**Your goal**
Where a line of the entries holds the string "agent", copy that line.

- - -

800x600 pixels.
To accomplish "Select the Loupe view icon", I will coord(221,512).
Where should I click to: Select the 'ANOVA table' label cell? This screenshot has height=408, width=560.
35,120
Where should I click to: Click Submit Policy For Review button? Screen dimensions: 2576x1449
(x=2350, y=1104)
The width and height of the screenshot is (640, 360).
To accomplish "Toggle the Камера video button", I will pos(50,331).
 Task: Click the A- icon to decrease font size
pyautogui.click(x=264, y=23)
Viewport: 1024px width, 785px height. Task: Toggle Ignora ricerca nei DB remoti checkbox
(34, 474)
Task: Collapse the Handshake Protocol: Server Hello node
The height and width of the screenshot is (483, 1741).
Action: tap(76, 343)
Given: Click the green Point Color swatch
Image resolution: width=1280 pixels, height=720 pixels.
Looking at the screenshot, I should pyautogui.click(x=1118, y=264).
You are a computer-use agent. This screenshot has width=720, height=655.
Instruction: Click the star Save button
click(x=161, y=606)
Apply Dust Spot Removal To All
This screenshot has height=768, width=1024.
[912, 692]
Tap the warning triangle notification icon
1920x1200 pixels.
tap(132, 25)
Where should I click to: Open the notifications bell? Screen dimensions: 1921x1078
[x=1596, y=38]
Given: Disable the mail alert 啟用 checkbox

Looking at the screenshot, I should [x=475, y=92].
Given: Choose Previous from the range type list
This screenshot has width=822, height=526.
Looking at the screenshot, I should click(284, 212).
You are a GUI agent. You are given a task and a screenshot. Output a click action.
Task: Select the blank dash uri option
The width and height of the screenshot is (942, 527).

- - -

**Task result**
You are a computer-use agent. This screenshot has width=720, height=655.
You are a GUI agent. You are given a task and a screenshot. Output a click action.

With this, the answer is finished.